I don’t think most people understand the work schedule of a nurse midwife. The BBC’s Call the Midwife series is outstanding. At the end of the show, usually with tears streaming down my face regardless what happened in the show, I still think most people have no idea what a nurse midwife does during the day. To that end, here’s a brief look into a day of this nurse midwife.
My day starts with an alarm that goes off between 5:00 a.m. and 5:30 a.m. I also might be awake if the baby recently nursed, but most days I crawl back into bed for an extra 5 minutes of warmth and comfort. Working out occasionally happens at this time but is definitely not routine. Once awake, the little warriors need good mornings, brushed teeth and dressing, before stampeding downstairs for breakfast. While juggling Cheerios, scrambled eggs, packing my lunch, and bottle prep for daycare, I coordinate work schedules and kid pick up one last time with the husband. Kisses are given and we pile into the care. Thankfully daycare is only 5 minutes away and drop off usually takes less than 10 minutes.
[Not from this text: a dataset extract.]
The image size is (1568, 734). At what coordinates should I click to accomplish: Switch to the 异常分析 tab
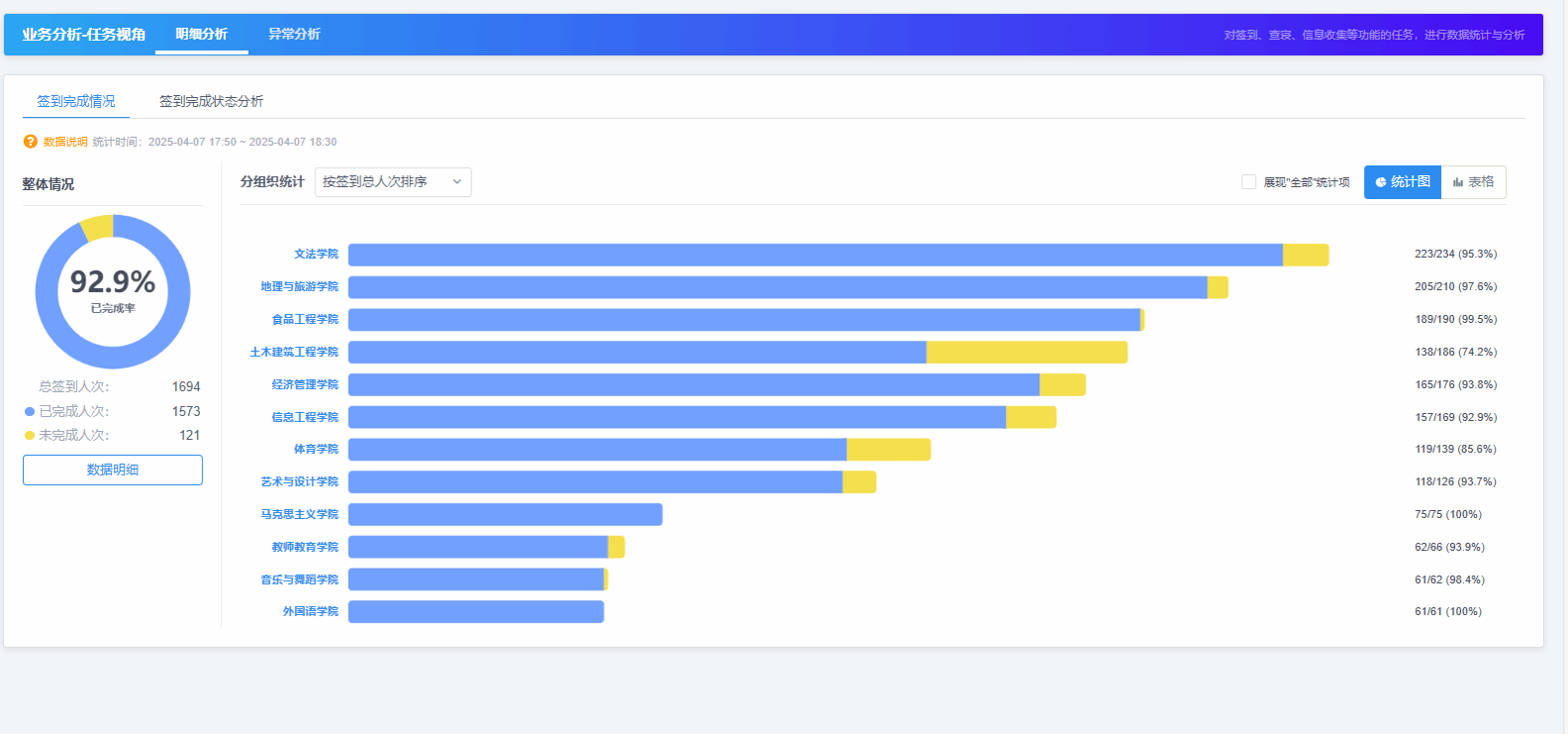294,35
The drive from daycare to the hospital is a glorious, quiet 8 minutes in which there is coffee sipping (or gulping) while mentally prepping for the day. Once at the hospital, my day starts in one of two places – clinic or labor and delivery. In the clinic, I’m in the office by 7:20 a.m., ready for a team meeting by 7:30 a.m. Patient care generally starts at 8:00 a.m. (sometimes even at 7:30 a.m.) and continues through 11:30 a.m. Patient appointments are 20 minutes, 30 minutes or an hour. I can see all OB (obstetrics), or a mix of OB and GYN (gynecology). It’s not uncommon for a morning schedule to look like this:
8:00 24 week routine OB visit
8:20 Birth control consult
8:40 Dysplasia patient – pap due
9:00 New OB patient
10:00 Postmenopausal bleeding
10:30 Mirena IUD placement
11:00 8 week postpartum appointment
11:30 38 week routine OB visit
Lunch is always at my desk while I am trying to finish charting on the morning patients. I often call patients with lab results at this time, or work on telephone consults that need completion. These phone calls can be a review of pap smear results, a STD (sexually transmitted disease) result that needs a phone call, a normal/abnormal genetic screening, a positive urine culture, a GBS (group beta strep) bacteruria in need of treatment, FMLA (family medical leave act) paperwork…etc. I’m also shuffling through papers on my desk that need signatures – breast pump prescriptions, physical therapy consults, inpatient chart sign offs. Additionally, there are patient requests for letters to travel, letters to work less, and many more patient specific requests.
The afternoon resumes a clinic schedule very similar to the morning. Clinic generally ends with the last patient at 3:40 p.m. or 4:00 p.m. followed by a little rush to tie up loose ends on open charts or to find a stopping place to resume charting tomorrow. Did I mention we chart a lot? I try to get out of the office by 5:00 p.m. to pick up the babes but occasionally can sneak a work out in here. This is generally my favorite time to work out if I can for two reasons: it gives me a boost of energy to tackle the rest of the day and my mind enjoys the monotony of a work out after a jam packed day. At home, dinner, bath and bed routines are accomplished. After the babes are asleep (usually by 7:00 p.m.), I complete the usual circuit of toy pick up, rotate the dishwasher, rotate the laundry and prep coffee for the morning. It’s the evening time that I get to pick up something quiet (a book or school assignment) and let my mind mull over the day’s patients, diagnoses, or meetings that happened.